山口県光市での母子殺害事件の差し戻し高裁判決で、被告に死刑の判決。
僕は、制度としての死刑には反対だが、もちろん、死刑を廃止しさえすれば問題が解決するとは思っていない。それは別にして、「毎日」4/23付に載った佐木隆三氏のコメントはポイントを突いていたと思う。
他方、被害者の夫・父親である本村洋氏が、記者会見で「遺族としては当然、応報感情を満たされた」と言いながら、被告が死刑となることについて「社会にとって不利益なこと」と述べ、「どうすればこういう死刑という残虐な、残酷な判決を下さない社会ができるのか」考える必要があると指摘していることは注目される。
この間、各種メディアはひどい事件が起こるたびに被告の「感情」にべったりよりかかる報道を繰り返してきた。しかし、法律は「遺族の応報感情」のためにあるわけではない。そのことを何人も揺るがせることは出来ないと言うことだろう。
光母子殺害:【本村洋さん会見詳細】<1>「裁判所の見解は極めて真っ当」(毎日新聞)
光母子殺害:【本村洋さん会見詳細】<1>「裁判所の見解は極めて真っ当」
[毎日.jp 2008年4月22日]山口県光市で99年4月、母子を殺害したとして殺人と強姦(ごうかん)致死罪などに問われた当時18歳の元少年(27)に対する差し戻し控訴審で、広島高裁は22日、元少年に死刑判決を言い渡した。遺族の本村洋さん(32)は判決を受けて会見した。会見の詳細は次の通り。
――今の心境を。
本村 これまで9年の歳月がかかってきましたけど、遺族が求めてきた死刑判決が下ったことに関しまして、判決を下して下さった広島高裁には感謝しております。今回の裁判の判決の内容を全部聞いておりましたけど、裁判所の見解は極めて真っ当だと思いますし、正しい判決が下されたと思います。被害者遺族は司法に感謝して、被告人はおのれの犯した罪を後悔して、社会が正義を再認識し、司法が威厳を保つことで、民主主義、法治国家は維持されると思いますので、そういった判決が出たことを心から感謝しております。

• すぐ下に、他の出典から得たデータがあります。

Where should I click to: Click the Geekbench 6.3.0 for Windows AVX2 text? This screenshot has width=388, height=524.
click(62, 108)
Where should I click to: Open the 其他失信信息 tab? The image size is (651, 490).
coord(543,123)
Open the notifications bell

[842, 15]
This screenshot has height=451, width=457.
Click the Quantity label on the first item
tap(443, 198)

――5月11日の夕夏ちゃんの誕生日にお墓参りをされるとお話しされていたが、予定通りお墓参りをされるのか? また墓前にはどんな言葉を。
本村 できれば早く墓前に報告してあげたいと思いますので、5月11日の娘の誕生日を待つ前にお墓の前に行く時間があれば行きたいと思っています。墓前にかける言葉っていうのは、まだ自分の気持ちも整理できていないので、まだありませんが、ただ一つのけじめがついたことは間違いないと思っているので、この判決の内容については報告してあげたいと思います。
――常に葛藤し続けてきたという思いを述べられていましたが、今の気持ちを。
本村 決して喜ばしいことではないと思っています。厳粛な気持ちでこの裁判所の判決を受け止めています。遺族としては当然、応報感情を満たされたわけですから、報われる思いはありますが、社会にとってみれば、私の妻と娘、そして被告人の3人の命が奪われる結果となったわけです。これは社会にとって不利益なことです。

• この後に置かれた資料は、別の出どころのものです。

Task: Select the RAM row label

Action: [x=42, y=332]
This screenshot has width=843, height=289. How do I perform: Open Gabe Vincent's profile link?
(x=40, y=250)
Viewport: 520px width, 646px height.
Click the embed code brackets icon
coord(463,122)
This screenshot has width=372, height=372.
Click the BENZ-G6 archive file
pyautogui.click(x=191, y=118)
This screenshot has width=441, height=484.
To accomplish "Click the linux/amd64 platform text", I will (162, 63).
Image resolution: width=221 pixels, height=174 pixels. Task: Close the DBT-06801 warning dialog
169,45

私はこの事件にあってからいろいろ考えておりますけれど、やはり刑法っていうものは社会秩序を維持するための目的を達するための手段だと思っています。死刑という大変重い判断が下されましたが、これで終わるのではなくて、私たち遺族もこの重い判決を受けて真っ当に生きていかなければいけないと思いますし、社会のみなさまにも、どうすれば犯罪の被害者も加害者も生まない社会を作るのか、どうすればこういう死刑という残虐な、残酷な判決を下さない社会ができるのかを考える契機にならなければ、私の妻と娘も、そして被告人も犬死だと思っています。死刑の存廃等の問題が騒がれるようになるかもしれませんけど、刑罰はどうすれば私たちが安全な環境を作れるかということを考える契機にならなくてはいけないと思いますので、そういった方に社会が向いていくことを望みます。
佐木隆三氏のコメントはインターネットには流されていないので、紹介しておく。
判決を傍聴して――作家 佐木隆三さん寄稿
[「毎日新聞」2008年4月23日付朝刊]最高裁が広島高裁へ差し戻したのは、「死刑を回避するに足りるとくに酌量すべき事情があるかどうかにつき、更に慎重な心理を尽くさせるため」であった。そうであればこそ4審で、6回にわたる被告人質問がおこなわれ、延べ17時間にも及んだ。
しかし、「弁護団と合作」の新主張は、「死刑を回避するための虚偽の弁明」と退けられた。被告人は死姦について、山田風太郎の小説「魔界転生」に死んだ女性に精液を注入すれば生き返るとあったからと述べた。
これに対して判決は、小説では「瀕死の状態にある男性が、女性と性交することにより、その女性の胎内に生まれ変わり、この世に出る」内容であると説明した。裁判所が小説のストーリーに言及するようなことは、きわめて珍しい。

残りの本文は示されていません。